Ein Test kann für Männer sinnvoll sein, wenn eine familiäre pathogene BRCA1/2-Variante bereits bekannt ist oder wenn in der Familienanamnese bestimmte Konstellationen von Krebserkrankungen vorliegen. Hierzu zählen etwa Fälle von Brustkrebs bei Männern, zwei Fälle von Bauchspeicheldrüsenkrebs auf einer Familienseite oder ein Fall von lokal begrenztem Prostatakrebs mit hohem Risiko in der Familie. Zudem gelten gehäufte Brustkrebsfälle bei Frauen (drei und mehr), frühe Brustkrebserkrankungen (vor dem 50. Lebensjahr diagnostiziert) sowie Eierstockkrebs bei nahen weiblichen Verwandten als ein Hinweis, dass eine Testung sinnvoll sein kann. Außerdem kann ein Gentest auf BRCA-Mutationen bei Männern sinnvoll sein, die selbst an Brustkrebs, Pankreaskrebs oder einem aggressiven Prostatakarzinom erkrankt sind.

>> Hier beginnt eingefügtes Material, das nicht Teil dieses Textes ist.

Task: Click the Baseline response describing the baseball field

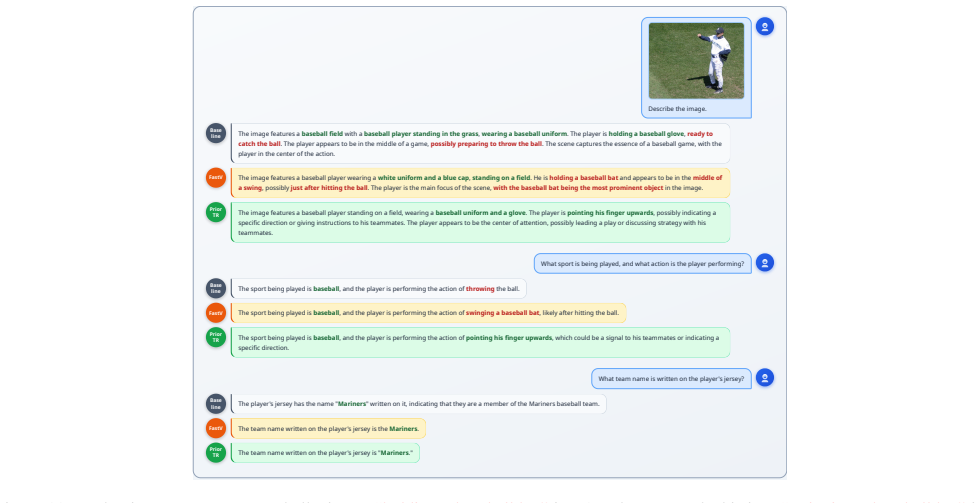Action: (480, 144)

Auch für Männer ist das Wissen um eine BRCA-Mutation wichtig. Denn wer sein Risiko kennt, kann sich regelmäßig untersuchen lassen, frühzeitig handeln und auch seine Kinder und Verwandten informieren. Die Mutation wird geschlechtsunabhängig vererbt – die BRCA-Gene liegen auf Chromosom 17.
»Ich will mein Risiko kennen«, bestätigt Heinz N. Dass manche Menschen in dieser Situation es vorziehen, sich nicht testen zu lassen, kann er nicht nachvollziehen: »Das finde ich leichtsinnig. Jeder weiß doch, dass ein früh erkannter Tumor besser behandelbar ist als ein fortgeschrittener.« Seit er um seinen Status als Träger des Risikogens weiß, geht er regelmäßig zum Brustkrebsscreening beim Frauenarzt – wobei er sich dort als Mann »die Termine erkämpfen« müsse.
Das US-amerikanische National Comprehensive Cancer Network empfiehlt in seinen Leitlinien männlichen Trägern von pathogenen BRCA-Mutationen die regelmäßige Selbstuntersuchung der Brust ab dem 35. Lebensjahr. Bei Auffälligkeiten (wie Rötungen, Schwellungen oder Knoten) sollte zeitnah eine gynäkologische Mitbeurteilung erfolgen.
Zur Früherkennung von Pankreaskarzinomen gilt: BRCA-Mutationsträger sollten intensiviert überwacht werden durch regelmäßige bildgebende Untersuchungen der Bauchspeicheldrüse. Ähnliches gilt auch für das Prostatakarzinom. Hier kann eine jährliche digital-rektale Tastuntersuchung der Prostata und Bestimmung des Wertes des Prostata-spezifischen Antigens (PSA) ab dem 40. Lebensjahr erwogen werden. Zudem sollten auch weitere gesetzliche Krebsfrüherkennungsmaßnahmen etwa auf Haut- oder Darmkrebs regelmäßig wahrgenommen werden.
Noch bekommen deutlich weniger Männer als Frauen eine BRCA-Gentestung angeboten. Dabei hilft die Identifizierung von mehr männlichen Trägern dabei, den Mutationsträgern selbst ein gezieltes Risikomanagement anzubieten und gleichzeitig weitere Risikopersonen in ihren Familien zu identifizieren. Das kann die Belastung durch erblichen Krebs verringern.
»Mir war es wichtig, meinen Status zu kennen, weil das auch Auswirkungen auf meine Kinder hat«, bestätigt Heinz N. Seine Tochter, die das Risikogen geerbt hat, geht nun bereits mit Anfang 20 regelmäßig zum Brustkrebsscreening. Die Ärzte hätten ihr geraten, nach abgeschlossener Familienplanung das Brustgewebe entfernen zu lassen und nach der Menopause die Eierstöcke. All das sei natürlich nichts, was man sich wünscht. Doch könne man mit den Risiken umgehen – wenn man sie kennt. Die Ärzte des spezialisierten Zentrums betreuten ihre Patienten »hochempathisch und äußerst kompetent«.